Sri Lanka’s colourful rapport with the world game
Sri Lanka boasts a long footballing tradition
The Golden Lion were notably winners of the 1995 SAFF Championship
South Asians are participating in Asia's second qualifying round for Qatar 2022
When it comes to the most popular sport in Sri Lanka, it is usually cricket that springs to mind considering their national team's status as a global powerhouse. Despite this fact, however, football boasts a massive fanbase and a long historical association in the north Indian Ocean nation, more so than many other Asian teams.
British servicemen were first seen playing football barefoot on the sands around Colombo in the 1890s before locals soon followed suit. The new sport spread quickly to the southern and central regions, and eventually right across the island nation, and by the early 1900s football had become a popular, competitive sport among youngsters.
The game entered a new era after the nation earned independence in 1948. Four years later, the country's football governing body, the Football Federation of Sri Lanka (FFSL) became affiliated to FIFA and the same year saw them organise the Colombo Cup - a four-nation tournament which also featured India, Pakistan and Myanmar.
It was in the inaugural edition that Ceylon as they were then known - the nation became known as Sri Lanka in 1972 - made their international debut in the tournament opener against India. To the disappointment of their home supporters, the Golden Lion suffered a 3-0 loss at the hands of the strongly-favoured neighbours before finishing the tournament with the wooden spoon.
Although they fared no better in the next edition with three straight defeats, the breakthrough came in 1954 when they came close to clinching the title. Cheered on by the home crowd, the hosts shocked holders India with a 1-1 draw in the opener. And despite narrowly losing 2-1 to Pakistan, they ended as runners-up after overcoming Myanmar by an identical scoreline in what was their first international victory.
With support from FIFA and AFC, the FFSL embarked on promoting the game to a higher level with development schemes at both club and international level. Those efforts began to bear fruit in the mid-1990s when they tasted their maiden regional success by winning the 1995 SAFF Championship.
Captain Mohamed Amanulla was the hero scoring three times, including a brace in the opening 2-2 draw against India, en route to firing his side to the title.

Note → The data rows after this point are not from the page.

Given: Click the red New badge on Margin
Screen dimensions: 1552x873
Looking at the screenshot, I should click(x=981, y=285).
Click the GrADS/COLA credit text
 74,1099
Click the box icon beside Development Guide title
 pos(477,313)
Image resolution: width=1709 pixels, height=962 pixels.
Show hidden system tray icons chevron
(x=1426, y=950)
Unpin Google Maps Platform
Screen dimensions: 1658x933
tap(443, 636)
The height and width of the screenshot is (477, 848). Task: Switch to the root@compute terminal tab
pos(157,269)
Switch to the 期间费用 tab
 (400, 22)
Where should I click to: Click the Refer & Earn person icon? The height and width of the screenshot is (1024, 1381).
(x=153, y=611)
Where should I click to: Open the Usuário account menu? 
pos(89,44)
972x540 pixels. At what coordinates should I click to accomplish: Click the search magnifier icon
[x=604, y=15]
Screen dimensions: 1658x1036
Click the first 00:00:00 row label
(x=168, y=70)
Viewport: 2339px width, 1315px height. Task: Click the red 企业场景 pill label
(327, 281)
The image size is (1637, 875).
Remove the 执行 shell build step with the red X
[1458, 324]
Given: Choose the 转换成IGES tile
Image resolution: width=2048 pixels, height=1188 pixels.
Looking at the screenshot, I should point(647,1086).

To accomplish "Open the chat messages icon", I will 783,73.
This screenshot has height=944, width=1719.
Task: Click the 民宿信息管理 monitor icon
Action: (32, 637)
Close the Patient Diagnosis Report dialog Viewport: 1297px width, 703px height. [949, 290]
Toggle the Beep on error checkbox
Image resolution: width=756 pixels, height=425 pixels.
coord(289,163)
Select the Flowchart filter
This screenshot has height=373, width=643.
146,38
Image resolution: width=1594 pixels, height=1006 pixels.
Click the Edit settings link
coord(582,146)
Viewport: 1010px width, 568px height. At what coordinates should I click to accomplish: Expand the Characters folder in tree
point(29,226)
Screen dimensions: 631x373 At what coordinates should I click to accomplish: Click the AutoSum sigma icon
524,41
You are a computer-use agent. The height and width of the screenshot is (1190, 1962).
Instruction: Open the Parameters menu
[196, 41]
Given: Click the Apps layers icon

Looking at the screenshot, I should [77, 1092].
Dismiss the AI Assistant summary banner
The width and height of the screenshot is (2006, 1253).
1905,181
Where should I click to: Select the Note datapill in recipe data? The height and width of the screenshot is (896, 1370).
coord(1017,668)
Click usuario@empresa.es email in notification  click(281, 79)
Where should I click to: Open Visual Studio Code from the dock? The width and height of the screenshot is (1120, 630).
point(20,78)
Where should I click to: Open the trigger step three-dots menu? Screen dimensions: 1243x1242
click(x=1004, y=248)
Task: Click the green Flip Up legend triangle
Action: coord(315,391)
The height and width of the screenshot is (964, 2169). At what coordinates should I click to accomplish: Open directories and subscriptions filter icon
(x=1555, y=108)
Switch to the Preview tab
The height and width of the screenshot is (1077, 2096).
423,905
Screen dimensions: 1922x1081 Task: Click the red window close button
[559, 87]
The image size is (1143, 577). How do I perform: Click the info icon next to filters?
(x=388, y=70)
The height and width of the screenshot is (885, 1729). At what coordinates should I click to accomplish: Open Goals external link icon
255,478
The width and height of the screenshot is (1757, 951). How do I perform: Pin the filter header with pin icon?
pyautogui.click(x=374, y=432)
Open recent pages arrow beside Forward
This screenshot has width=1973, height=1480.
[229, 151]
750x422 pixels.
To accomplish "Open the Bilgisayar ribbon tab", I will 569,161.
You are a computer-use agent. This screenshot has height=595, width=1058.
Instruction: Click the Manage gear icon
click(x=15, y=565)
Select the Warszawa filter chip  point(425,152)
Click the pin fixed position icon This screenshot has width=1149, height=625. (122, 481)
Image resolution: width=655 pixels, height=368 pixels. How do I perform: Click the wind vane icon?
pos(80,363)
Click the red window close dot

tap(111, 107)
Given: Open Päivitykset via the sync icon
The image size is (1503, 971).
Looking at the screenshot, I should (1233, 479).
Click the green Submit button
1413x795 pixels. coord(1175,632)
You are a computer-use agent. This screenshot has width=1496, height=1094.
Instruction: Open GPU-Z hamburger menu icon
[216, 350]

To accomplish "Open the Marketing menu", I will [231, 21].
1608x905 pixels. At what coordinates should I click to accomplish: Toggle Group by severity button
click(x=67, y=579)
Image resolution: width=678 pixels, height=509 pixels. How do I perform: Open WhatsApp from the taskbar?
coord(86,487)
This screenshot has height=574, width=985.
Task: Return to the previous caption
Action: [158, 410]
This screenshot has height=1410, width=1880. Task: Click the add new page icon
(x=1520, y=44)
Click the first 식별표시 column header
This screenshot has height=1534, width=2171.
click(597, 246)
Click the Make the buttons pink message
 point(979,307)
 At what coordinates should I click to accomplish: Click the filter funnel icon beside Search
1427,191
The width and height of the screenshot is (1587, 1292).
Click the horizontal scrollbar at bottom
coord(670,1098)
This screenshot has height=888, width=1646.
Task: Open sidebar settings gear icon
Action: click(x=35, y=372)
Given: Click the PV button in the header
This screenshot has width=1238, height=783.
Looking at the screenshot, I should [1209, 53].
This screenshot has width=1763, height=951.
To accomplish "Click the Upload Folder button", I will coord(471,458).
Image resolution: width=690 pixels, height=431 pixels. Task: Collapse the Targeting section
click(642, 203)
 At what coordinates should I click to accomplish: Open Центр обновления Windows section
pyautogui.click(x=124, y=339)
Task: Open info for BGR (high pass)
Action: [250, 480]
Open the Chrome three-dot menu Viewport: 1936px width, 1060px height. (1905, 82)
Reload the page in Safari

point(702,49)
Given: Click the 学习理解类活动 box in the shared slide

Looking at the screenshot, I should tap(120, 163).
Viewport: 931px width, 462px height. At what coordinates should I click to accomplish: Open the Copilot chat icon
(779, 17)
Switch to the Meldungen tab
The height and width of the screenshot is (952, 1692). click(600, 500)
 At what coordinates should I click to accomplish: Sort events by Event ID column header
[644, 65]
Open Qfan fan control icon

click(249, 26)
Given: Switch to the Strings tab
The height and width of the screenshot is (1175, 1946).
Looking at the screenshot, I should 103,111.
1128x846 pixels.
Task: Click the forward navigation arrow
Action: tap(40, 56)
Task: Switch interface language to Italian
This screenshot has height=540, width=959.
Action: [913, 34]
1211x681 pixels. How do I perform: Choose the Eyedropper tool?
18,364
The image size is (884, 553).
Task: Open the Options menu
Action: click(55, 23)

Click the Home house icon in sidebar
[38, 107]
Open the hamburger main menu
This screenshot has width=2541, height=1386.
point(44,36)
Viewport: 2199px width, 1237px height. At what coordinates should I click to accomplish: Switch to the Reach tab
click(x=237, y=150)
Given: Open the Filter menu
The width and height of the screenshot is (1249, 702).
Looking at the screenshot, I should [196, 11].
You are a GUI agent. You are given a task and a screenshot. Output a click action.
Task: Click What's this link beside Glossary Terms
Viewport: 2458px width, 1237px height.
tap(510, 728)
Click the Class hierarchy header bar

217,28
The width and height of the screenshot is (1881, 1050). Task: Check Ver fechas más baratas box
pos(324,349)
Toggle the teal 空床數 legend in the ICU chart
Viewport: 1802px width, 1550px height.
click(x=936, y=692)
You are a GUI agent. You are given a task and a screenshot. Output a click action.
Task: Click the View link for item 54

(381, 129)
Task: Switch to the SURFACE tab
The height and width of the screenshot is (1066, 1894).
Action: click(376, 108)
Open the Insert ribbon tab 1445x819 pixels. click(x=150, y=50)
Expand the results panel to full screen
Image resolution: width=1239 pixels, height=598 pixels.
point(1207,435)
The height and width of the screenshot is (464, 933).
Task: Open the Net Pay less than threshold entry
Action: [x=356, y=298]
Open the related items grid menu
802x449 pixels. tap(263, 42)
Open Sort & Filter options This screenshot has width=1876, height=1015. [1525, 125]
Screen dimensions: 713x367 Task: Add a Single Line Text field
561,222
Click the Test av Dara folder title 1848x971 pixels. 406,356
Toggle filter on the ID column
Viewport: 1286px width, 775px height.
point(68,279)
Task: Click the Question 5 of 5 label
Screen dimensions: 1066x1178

Inspired by the triumph, they went on to excel in AFC qualification for France 1998 where Sri Lanka earned their first-ever FIFA World Cup™ qualifying victory with a memorable 3-0 drubbing of the Philippines in 1996.
At continental level, Sri Lanka impressed at the 2006 AFC Challenge Cup finishing in second place with Kasun Jayasuriya - the country's all-time top international scorer - netting twice.
The country's football circle demonstrated their courage and spirit after the terrorist bomb attack in April 2019, defying the odds to prepare their team for Asia's first round of Qatar 2022 qualifying. The team duly lost 1-0 in Macau but were awarded a 3-0 victory in the return following their opponents’ withdrawal.
Even more impressive was that Sri Lanka successfully arranged their first home match just five months after the terrorist attack when they entertained Turkmenistan in the World Cup qualifying second round last September. Over a thousand local fans were at the Colombo Racecourse stadium to demonstrate their support and the home side were far from disgraced in a 2-0 defeat against a side who had recently featured at the AFC Asian Cup.
The brand new Vantage FFSL President's Cup was organised in July and August this year as the country maintained their rebuilding campaign despite the challenges of COVID-19. The inaugural tournament achieved huge success with Colombo FC beating Blue Eagles to lift the trophy. "This will bring back the momentum of competitive football [in Sri Lanka]," announced FFSL President Anura de Silva. "It also provides the opportunity to identify the potential of new talents."